Recently at a meeting an old timer was talking to a newcomer. The old timer said to the newcomer, “do you know what the difference is between us”? The newcomer seemed a little perplexed by the question. As far as he was concerned there were many differences between the two. The old timer quickly followed up his question with the following response. “The only difference between you and me is that you believe that your thoughts are true”.
This is actually a profound insight on the part of the old timer. When people first come into the program their minds are in a state of confusion. They have lived in denial for years about their dependence on their drug of choice. This denial also extends to how it has affected them personally as well as it’s effect on family, friends and co-workers.
Newcomers also find that they are often in a constant state of fear. On a daily basis they ruminate about the future. These future projections rarely have a positive ending in their rumination process.,The doctor needs to send them for more tests, so they think they are dying. The boss asks to see them, so they will walk round for days thinking they are going to be fired.
In the program we make efforts to be in the here and now. If we start to obsess about the future, we stop because we know that we have allowed fear to kidnap our serenity.
Personal Reflection: Do I believe my fearful thoughts?
Like many a newcomer we had called our sponsor full of complaints about how all the people in our life had wronged us. After listening to us for a few minutes our sponsor cut us off. He or she directed us to get a piece of paper and a pen and then get back on the call. We dutifully complied thinking that we were going to have an opportunity to blast everyone in our life who had angered or disappointed us recently. We would probably have to go to the post office to get a roll of stamps for all of the letters we would be writing to all those who had wronged us. However, when we got back on the phone, the conversation took a distinct turn. No, our sponsor wasn’t interested in our grievances. Rather, he or she asked us to write a gratitude list. At first we thought this was a bit strange. Why should we write down our gratitudes when we were full of upset about others. What we found that as we wrote down our gratitudes a lot of our feelings of upset dissipated. We realized that we had a lot to be grateful for. As we gained some time many of us have made this a daily practice where we write down a few gratitudes as part of our daily journaling regimen.
Personal Reflection: What am I grateful for right now?
At the end of a meeting you will often see someone who is coming into the rooms for the first time. You can almost sense their discomfort. Perhaps a lot of what they heard at the meeting was confusing. They might have been shocked to hear people speak about their feelings so openly and honestly. Many of them are grappling with coming to terms about their own addiction. Most likely they are in denial about that addiction. You can almost see them grimace at the mention of the word addict or alcoholic.

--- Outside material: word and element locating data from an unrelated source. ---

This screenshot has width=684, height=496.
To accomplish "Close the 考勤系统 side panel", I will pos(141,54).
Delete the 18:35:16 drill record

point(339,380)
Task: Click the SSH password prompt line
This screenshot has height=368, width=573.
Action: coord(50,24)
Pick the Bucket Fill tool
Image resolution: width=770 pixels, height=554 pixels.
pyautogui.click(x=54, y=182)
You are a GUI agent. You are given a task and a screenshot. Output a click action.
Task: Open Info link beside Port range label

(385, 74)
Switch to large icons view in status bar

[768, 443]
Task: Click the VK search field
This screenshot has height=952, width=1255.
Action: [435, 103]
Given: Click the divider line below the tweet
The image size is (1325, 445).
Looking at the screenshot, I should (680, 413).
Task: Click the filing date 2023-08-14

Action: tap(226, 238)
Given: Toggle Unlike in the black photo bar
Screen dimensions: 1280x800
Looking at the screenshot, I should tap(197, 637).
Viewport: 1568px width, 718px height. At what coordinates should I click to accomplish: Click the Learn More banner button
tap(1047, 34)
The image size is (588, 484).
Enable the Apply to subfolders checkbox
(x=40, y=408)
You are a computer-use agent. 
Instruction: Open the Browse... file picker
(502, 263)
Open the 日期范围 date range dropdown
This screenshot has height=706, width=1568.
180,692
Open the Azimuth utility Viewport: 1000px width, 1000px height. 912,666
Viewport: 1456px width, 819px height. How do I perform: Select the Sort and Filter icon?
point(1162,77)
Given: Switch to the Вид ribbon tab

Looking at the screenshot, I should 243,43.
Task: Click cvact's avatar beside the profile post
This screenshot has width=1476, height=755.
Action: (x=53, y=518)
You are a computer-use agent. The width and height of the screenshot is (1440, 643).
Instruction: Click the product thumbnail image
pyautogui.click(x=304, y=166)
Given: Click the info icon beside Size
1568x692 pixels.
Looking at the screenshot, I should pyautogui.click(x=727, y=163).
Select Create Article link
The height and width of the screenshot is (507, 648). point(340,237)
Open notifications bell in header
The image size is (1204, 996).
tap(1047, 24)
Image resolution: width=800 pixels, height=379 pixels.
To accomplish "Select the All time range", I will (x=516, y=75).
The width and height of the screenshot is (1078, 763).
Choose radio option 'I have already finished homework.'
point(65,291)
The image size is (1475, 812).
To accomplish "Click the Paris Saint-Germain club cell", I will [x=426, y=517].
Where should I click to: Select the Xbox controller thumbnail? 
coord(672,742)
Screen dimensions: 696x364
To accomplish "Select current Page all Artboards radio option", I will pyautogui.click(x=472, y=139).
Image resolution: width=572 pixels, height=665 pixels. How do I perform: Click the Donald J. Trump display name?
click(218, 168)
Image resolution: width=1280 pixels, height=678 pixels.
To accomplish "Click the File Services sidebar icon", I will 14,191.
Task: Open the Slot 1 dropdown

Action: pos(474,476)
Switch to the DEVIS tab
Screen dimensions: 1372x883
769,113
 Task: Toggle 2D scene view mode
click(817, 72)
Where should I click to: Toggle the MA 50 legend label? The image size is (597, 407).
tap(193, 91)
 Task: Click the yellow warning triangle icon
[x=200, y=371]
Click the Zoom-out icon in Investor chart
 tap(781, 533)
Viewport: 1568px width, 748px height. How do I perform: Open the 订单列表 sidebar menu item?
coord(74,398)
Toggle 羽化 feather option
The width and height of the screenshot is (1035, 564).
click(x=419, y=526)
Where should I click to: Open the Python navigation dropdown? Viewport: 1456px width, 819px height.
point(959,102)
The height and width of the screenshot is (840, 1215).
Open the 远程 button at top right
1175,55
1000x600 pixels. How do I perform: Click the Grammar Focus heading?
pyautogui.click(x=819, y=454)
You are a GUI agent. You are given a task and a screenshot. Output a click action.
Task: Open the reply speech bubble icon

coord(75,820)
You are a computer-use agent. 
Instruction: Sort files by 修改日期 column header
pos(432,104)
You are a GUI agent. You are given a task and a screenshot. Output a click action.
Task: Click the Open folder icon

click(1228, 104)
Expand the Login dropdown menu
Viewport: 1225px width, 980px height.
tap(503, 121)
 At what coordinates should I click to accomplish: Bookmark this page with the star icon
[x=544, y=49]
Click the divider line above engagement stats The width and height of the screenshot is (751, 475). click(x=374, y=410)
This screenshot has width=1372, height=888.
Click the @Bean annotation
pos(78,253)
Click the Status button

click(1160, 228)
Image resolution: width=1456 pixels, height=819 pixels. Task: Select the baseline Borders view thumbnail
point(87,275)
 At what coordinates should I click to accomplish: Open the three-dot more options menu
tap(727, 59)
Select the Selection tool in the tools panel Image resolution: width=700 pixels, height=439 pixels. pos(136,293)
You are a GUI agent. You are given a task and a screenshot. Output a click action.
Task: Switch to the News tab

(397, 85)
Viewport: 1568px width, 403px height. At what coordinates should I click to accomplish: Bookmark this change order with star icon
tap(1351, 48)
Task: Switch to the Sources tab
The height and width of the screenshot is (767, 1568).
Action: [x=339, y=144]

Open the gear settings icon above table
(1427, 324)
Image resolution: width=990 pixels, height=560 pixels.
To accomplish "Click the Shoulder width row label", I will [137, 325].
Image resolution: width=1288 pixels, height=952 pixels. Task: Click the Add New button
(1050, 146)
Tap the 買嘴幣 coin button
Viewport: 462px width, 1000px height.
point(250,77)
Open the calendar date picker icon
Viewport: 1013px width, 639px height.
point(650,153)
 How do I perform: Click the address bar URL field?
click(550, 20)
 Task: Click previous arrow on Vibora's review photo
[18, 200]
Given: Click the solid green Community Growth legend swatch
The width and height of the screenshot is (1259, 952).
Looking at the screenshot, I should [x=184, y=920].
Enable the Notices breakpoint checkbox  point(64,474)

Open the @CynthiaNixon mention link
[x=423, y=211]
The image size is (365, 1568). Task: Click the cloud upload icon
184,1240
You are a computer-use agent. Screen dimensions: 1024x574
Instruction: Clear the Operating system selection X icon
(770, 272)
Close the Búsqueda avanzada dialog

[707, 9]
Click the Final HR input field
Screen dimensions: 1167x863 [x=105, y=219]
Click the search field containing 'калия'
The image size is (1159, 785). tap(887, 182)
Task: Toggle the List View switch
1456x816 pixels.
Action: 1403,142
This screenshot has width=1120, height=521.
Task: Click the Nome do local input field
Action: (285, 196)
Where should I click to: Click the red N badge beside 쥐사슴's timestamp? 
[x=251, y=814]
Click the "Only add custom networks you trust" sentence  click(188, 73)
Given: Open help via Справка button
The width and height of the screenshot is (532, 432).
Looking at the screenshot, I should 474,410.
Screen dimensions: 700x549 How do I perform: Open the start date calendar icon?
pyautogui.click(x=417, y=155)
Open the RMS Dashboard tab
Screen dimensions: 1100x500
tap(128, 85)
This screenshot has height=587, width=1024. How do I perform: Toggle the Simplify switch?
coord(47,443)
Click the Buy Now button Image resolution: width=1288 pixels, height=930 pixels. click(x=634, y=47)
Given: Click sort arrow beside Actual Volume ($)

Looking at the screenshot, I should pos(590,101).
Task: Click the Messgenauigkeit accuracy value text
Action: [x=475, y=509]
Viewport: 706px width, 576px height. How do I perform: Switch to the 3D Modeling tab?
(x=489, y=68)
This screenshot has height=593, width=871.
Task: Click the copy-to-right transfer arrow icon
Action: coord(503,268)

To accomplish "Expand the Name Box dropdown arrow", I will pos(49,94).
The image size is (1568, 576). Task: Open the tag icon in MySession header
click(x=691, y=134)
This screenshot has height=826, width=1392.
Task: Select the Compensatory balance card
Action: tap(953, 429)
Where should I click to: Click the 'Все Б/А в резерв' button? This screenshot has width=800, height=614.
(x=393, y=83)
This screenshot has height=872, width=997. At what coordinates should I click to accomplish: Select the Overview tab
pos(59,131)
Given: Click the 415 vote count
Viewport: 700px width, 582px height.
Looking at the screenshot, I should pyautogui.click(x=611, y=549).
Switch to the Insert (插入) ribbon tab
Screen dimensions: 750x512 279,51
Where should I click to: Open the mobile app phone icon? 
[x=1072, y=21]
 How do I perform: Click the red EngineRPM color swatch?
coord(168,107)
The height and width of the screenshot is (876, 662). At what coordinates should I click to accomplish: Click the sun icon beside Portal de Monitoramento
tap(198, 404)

Almost all of us can identify with this moment because at one time that newcomer was us. So how did we evolve to being actively engaged in our program? As long as we came back after that first meeting; we discovered that we had found a home in AA, NA, OA or whatever program(s) we were involved with. We usually decided to come back because we identified with something someone spoke about. Many a newcomer has said, “as I was listening to you, I felt that you were telling my story”. There is a place in the program for anyone who is struggling with addiction. All you have to do is claim your seat.
Personal Reflection: How did I recognize my seat?